Aquinas and Descartes would have been outraged; Hume and Russell delighted; Nietzsche might have added "I told you so." But as posters on buses across the country proclaimed "There's probably no God. Now stop worrying and enjoy your life," it was the Advertising Standards Authority who got to judge. Their verdict: this wasn't misleading, but simply an opinion that was "not capable of objective substantiation."
The word "probably" was well-chosen—inspired, perhaps, by Carlsberg's ASA-approved boast: "probably the best beer in the world." Proving God's (or anything's) non-existence would have been much tougher. Even arch-atheist Richard Dawkins settles for "there is almost certainly no God." We can't even disprove the Loch Ness monster.
David Hume made probably the best case for the improbability of God in his Dialogues Concerning Natural Religion (1779), which ripped into evidence-based attempts to prove the Christian deity's existence. Look around the world, Hume said. What supports the idea that a benevolent, omniscient, omnipotent designer made it all? Just as likely that it was created by a team of lesser gods, or a decrepit god who subsequently died, or impersonal natural processes. Proportion your belief to the evidence and it is at least as probable that one of these is true as that a unique all-powerful creator exists. And the existence of evil tips the balance. Free will doesn't explain illness, famine, earthquakes. At most, it points to an impersonal and indifferent world-maker.

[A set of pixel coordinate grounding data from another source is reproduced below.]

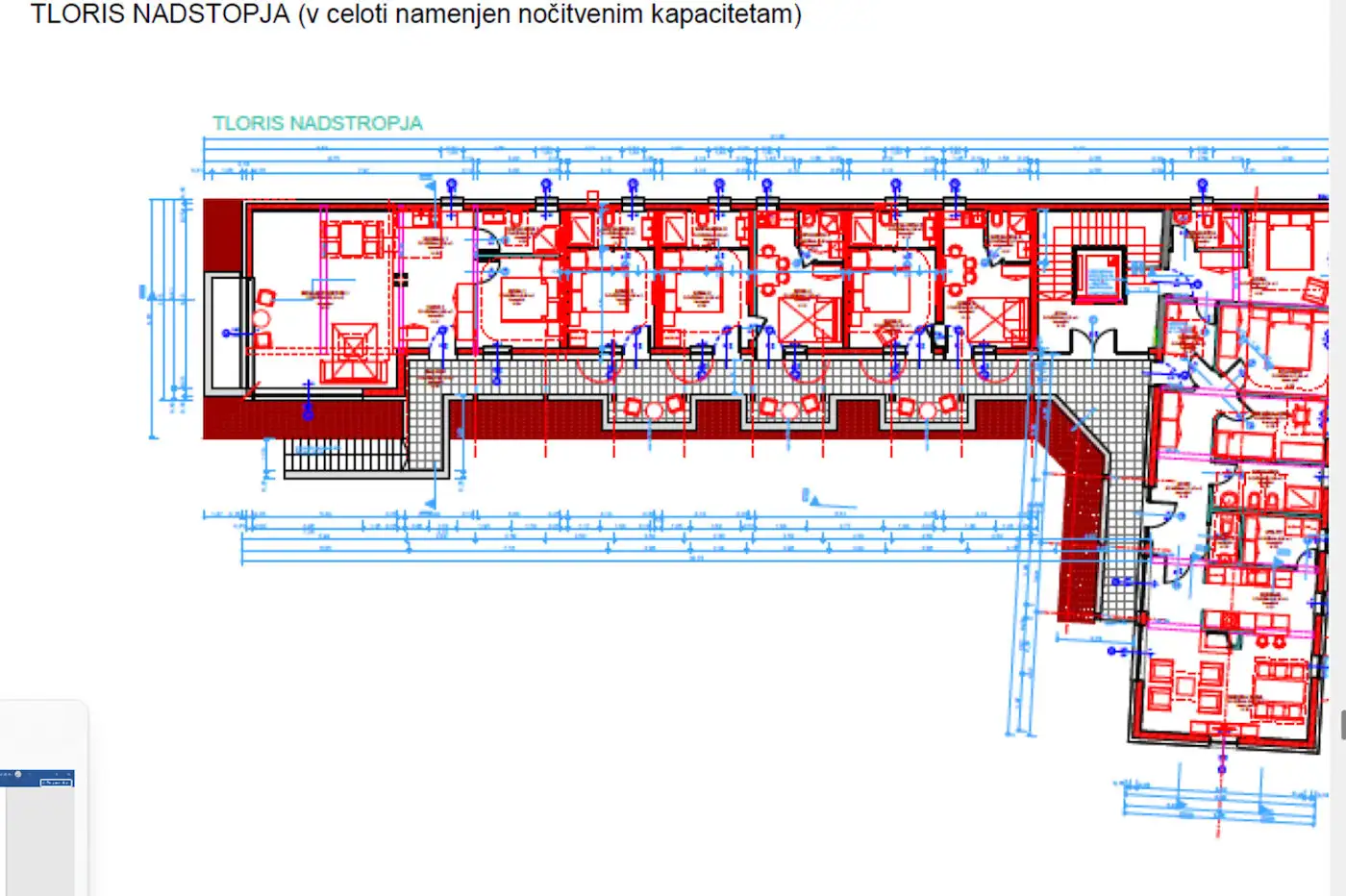Click the highlighted button in the thumbnail's blue header

(56, 782)
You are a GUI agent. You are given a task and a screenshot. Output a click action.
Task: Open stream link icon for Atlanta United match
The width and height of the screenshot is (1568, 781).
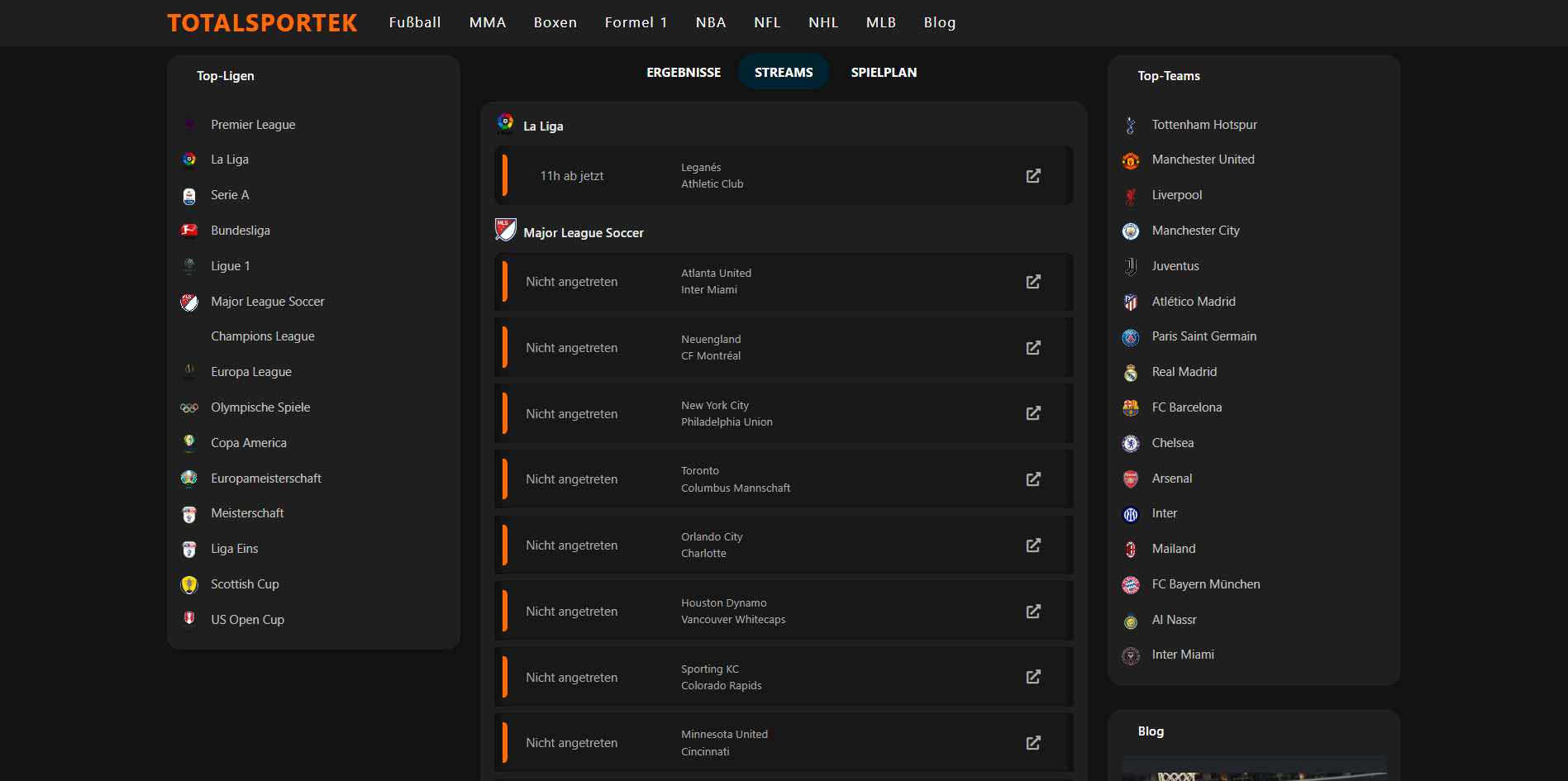point(1032,282)
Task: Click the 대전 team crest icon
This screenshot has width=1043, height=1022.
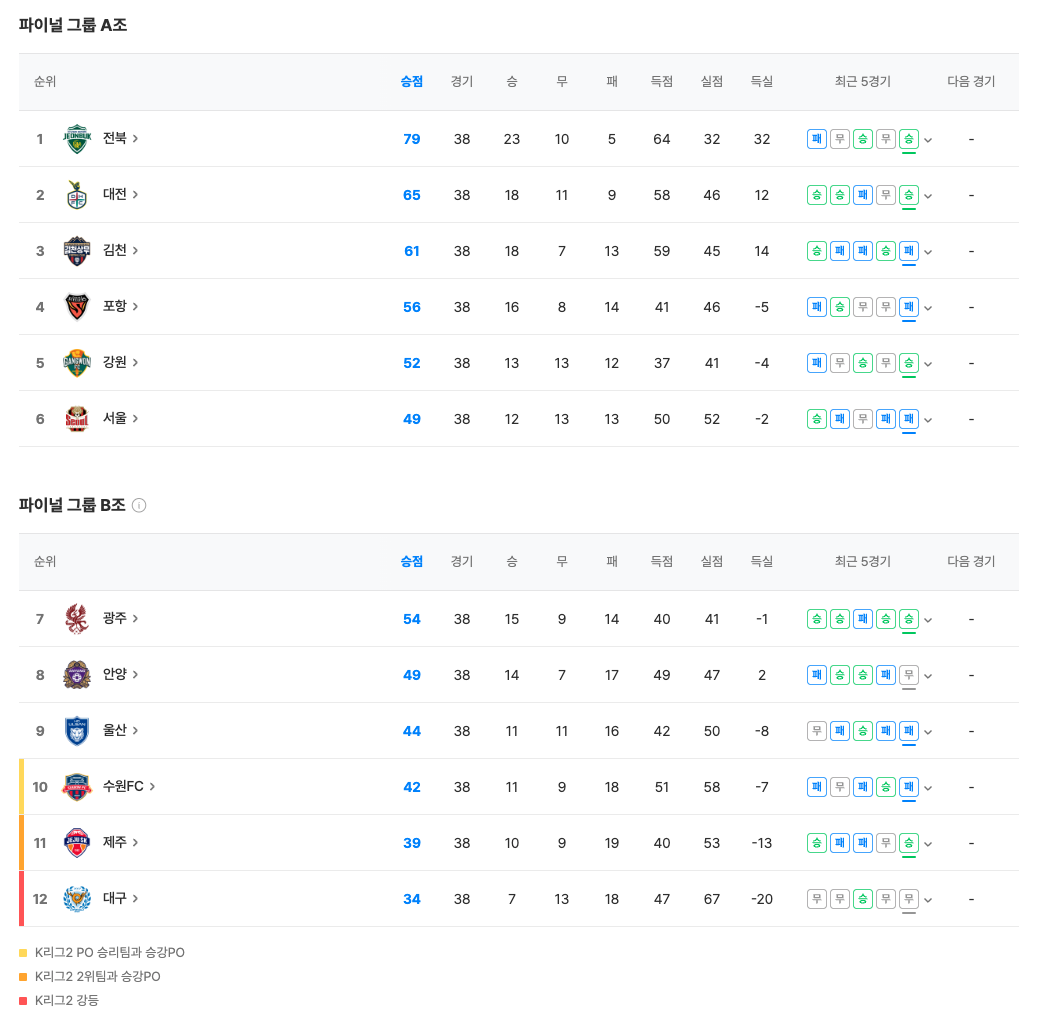Action: pyautogui.click(x=76, y=195)
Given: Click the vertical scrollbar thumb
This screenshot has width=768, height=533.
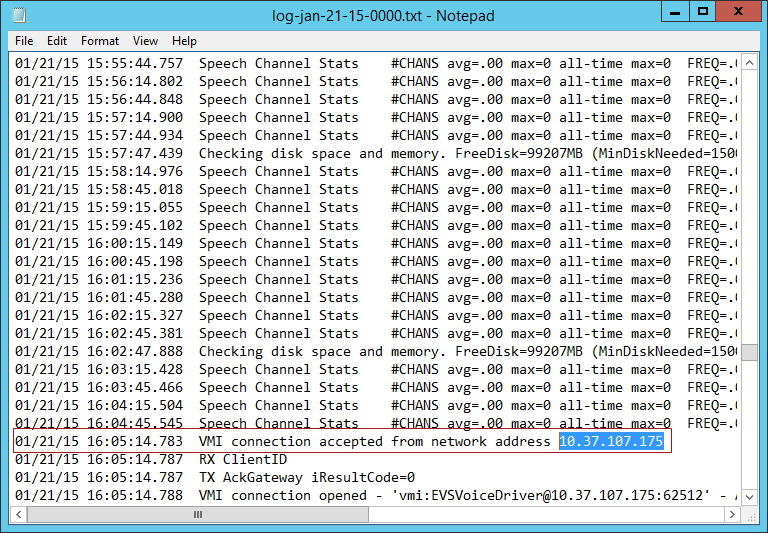Looking at the screenshot, I should [x=747, y=352].
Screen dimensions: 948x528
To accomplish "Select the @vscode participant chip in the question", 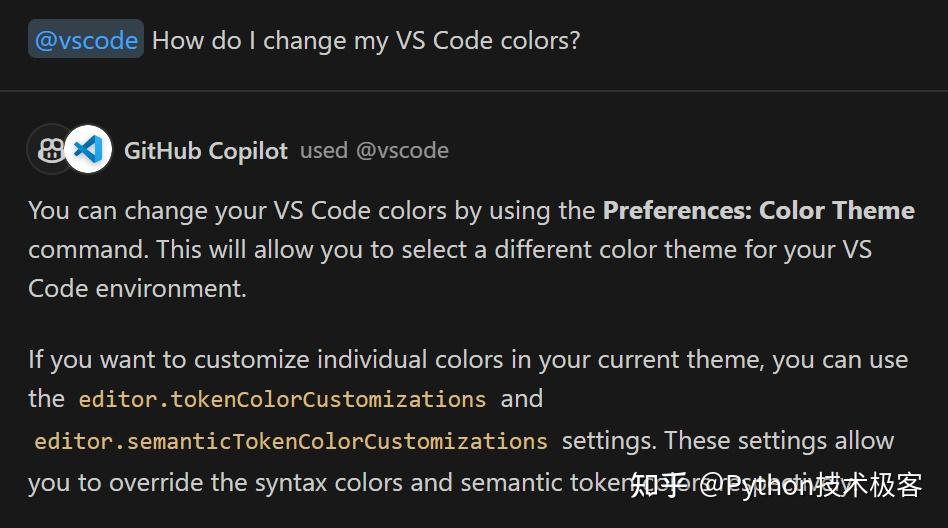I will pos(86,39).
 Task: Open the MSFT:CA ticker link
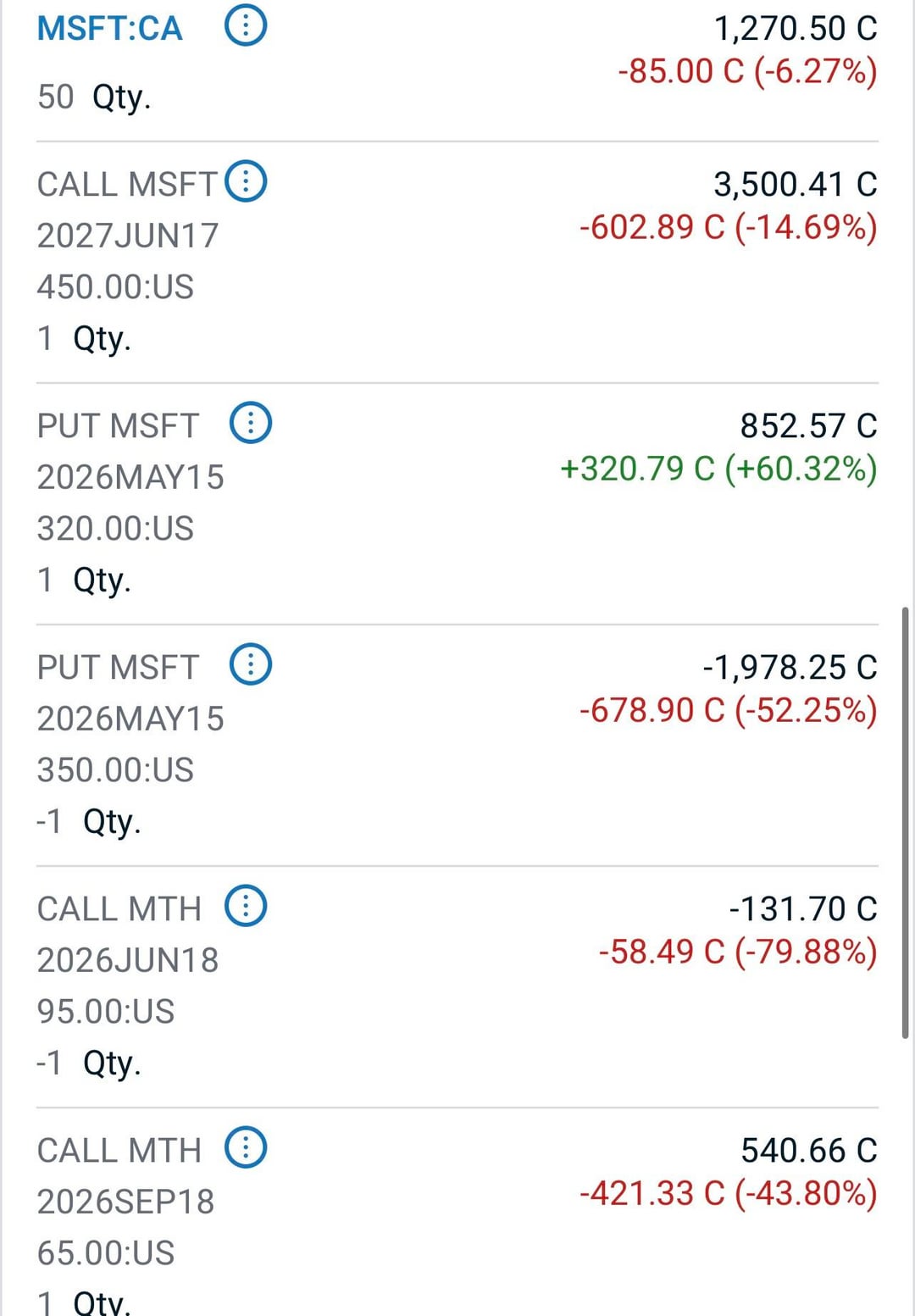coord(110,28)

And yet Blaise Pascal (1623-1662) had already pointed out that a rational gambler wouldn't stake everything on hell not existing—because it's reasonable to worry about even the outside chance of eternal torment. Back on the buses, Christians have already responded with various "God definitely exists" counter-campaigns. But if they want to avoid misleading advertising—and scare a few cynics into faith on the way—they might do better with "There might be a God. Start worrying and prepare for the Day of Judgement, just in case."